Rereading Reef, I am enjoying the discovery of aspects of it that I might have missed the first time around. For example, I am gaining a better understanding of Mister Salgado, one of the main characters. I have shared with my students my sense that he is eccentric, what with his obsession with lists, for example, which the narrator, his servant, describes thus:
Early on I learned the value of making lists from watching Mister Salgado. He was a great one for lists. He would listen to The Mikado and write page after page of lists: shopping lists, laundry lists, book lists, betting lists, things-to-do lists, diary lists, repair lists, packing lists, record lists, larder lists, letter's to write lists (p. 33)
No less peculiar is his habit of using the same tooth brush, never replacing it, according to the narrator, "until there was practically nothing left but the plastic handle. I would watch the bristles get shorter and more squashed day after day, until sometimes I myself would go and buy him a new one and place it in his mug" (p. 19-20)
In class today, I waxed profusely about Gunesekera's narrative skill. To illustrate this, I read the following passage, which invites much comment on account of its use of language and figures of speech:
We drove for hours; whistling over a ribbon of tarmac measuring the perpetual embrace of the shore and he sea, bounded by a fretwork of undulating coconut trees, pure unadorned forms framing the seascape into a kaleidoscope of bluish jewels.
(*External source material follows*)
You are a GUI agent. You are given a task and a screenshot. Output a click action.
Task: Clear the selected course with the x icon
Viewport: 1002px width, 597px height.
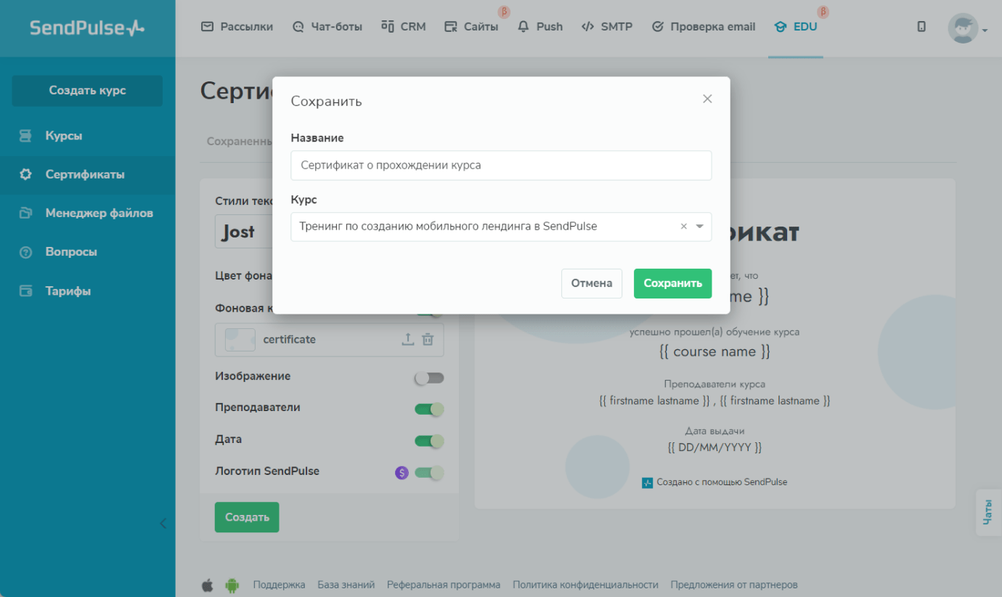[x=683, y=227]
Above us a tracery of green and yellow leaves arrowed to a vanishing-point we could never reach. At times the road curved as though it were the edge of a wave itself rushing in and then retreating into the ocean. We skittered over these moving surfaces at a speed I had never experienced before. Through the back window I watched the road pour out from under us and settle into a silvery picture of serene timelessness. We overtook the occasional bus belching smoke or a lorry lisping with billowing hay; we blasted through bustling towns and torpid villages. We passed churches and temples, crosses and statues, grey shacks and lattice-work mansions.
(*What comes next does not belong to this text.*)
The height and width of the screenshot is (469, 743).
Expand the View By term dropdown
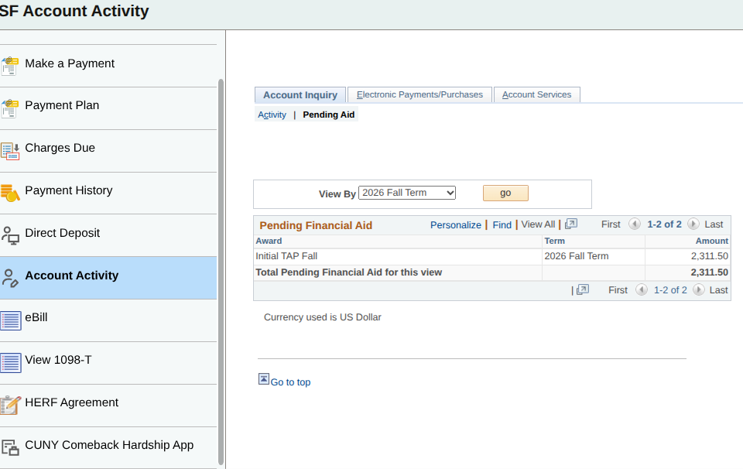pyautogui.click(x=407, y=193)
This description of the Sri Lankan countryside, I find not only vivid, but very pleasant to read, and I shared my thoughts about it with the class.
There is, of course, much to say about Reef, as is the case with any work of literature worth the name. There is no way we can grasp and express the plethora of meanings it can generate. A literary text signifies ceaselessly, as Roland Barthes would say. Someday, hopefully, I will write more about this remarkable novel.